Political Bias in Large Language Models for Content Moderation: a Persona-based Perspective

The School of EECS is hosting the following HDR Progress Review 1 Confirmation Seminar:

Political Bias in Large Language Models for Content Moderation: a Persona-based Perspective

Speaker: Stefano Civelli
Seminar type: PhD Confirmation Seminar
Host/Chair: Dr. Rocky Chen

Abstract:

This PhD research examines political bias in LLM-based content moderation and evaluates persona-based prompting as a lightweight alternative to retraining for introducing political diversity. By conditioning models on personas mapped to the Political Compass Test, the work studies whether prompt-level ideological cues influence moderation decisions.
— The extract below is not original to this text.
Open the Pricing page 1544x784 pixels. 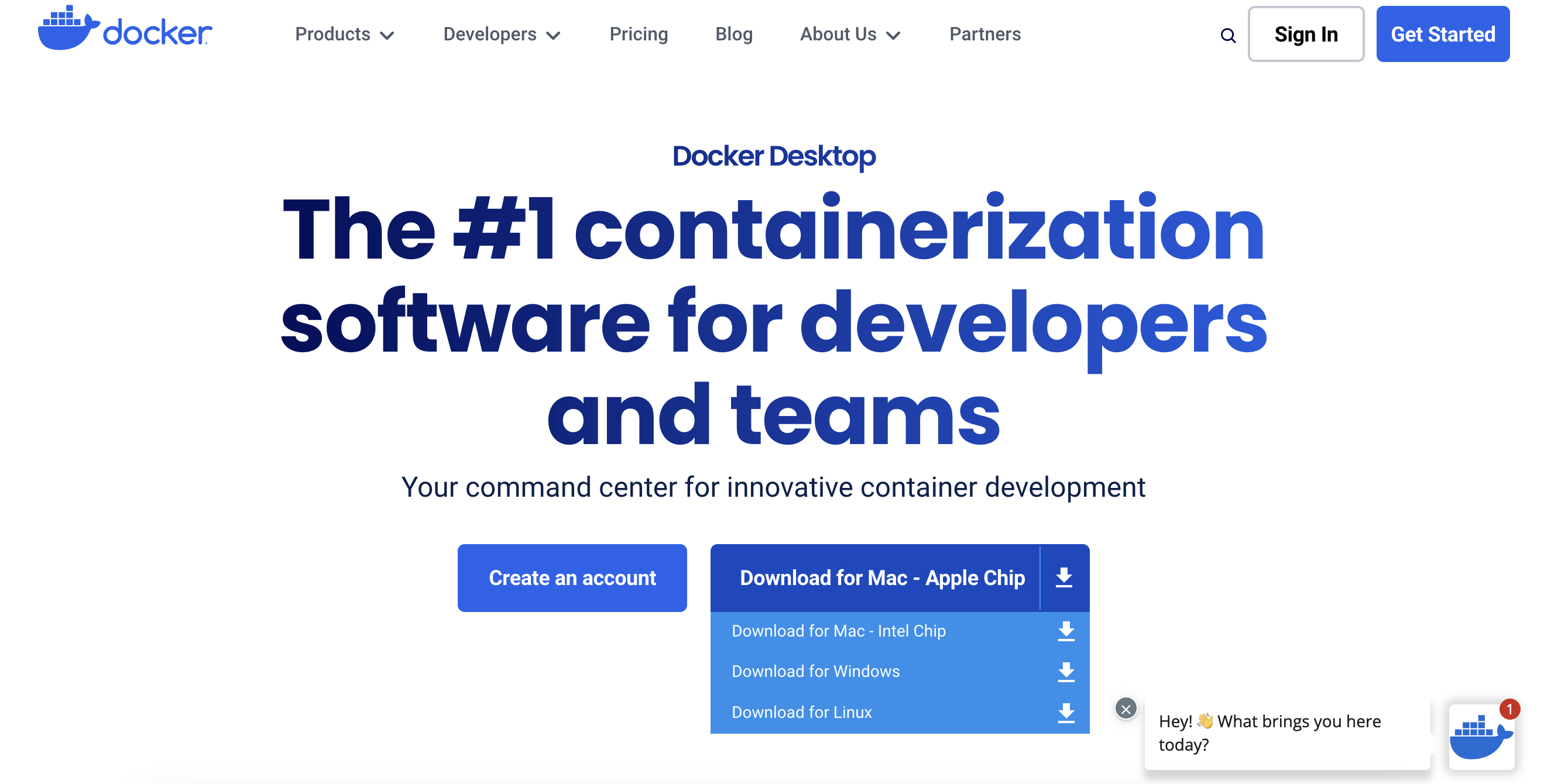[639, 34]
Large-scale experiments across models, datasets, and modalities show that overall accuracy is largely unaffected by persona ideology, but finer-grained analyses reveal systematic ideological patterns in disagreements that grow with model scale. The thesis further investigates whether persona ideology is internally integrated or remains superficial, using problem difficulty as a contrastive property with known stable internal representations, offering a path toward more principled auditing of political bias in content moderation.

Bio:

Stefano Civelli is a first-year PhD student in the School of Electrical Engineering and Computer Science at The University of Queensland. His research lies at the intersection of large language models, content moderation, and computational social science, with a focus on understanding and auditing political and ideological biases in AI systems. His work explores how prompt-level interventions, such as persona-based conditioning, influence downstream model behavior and fairness outcomes. Stefano is supervised by Prof. Gianluca Demartini and holds a Master’s degree in Computer Science and Engineering from the Polytechnic University of Milan.

About Data Science Seminar

This seminar series is hosted by EECS Data Science.

Venue

Room: 78 - 632 (MM Lab)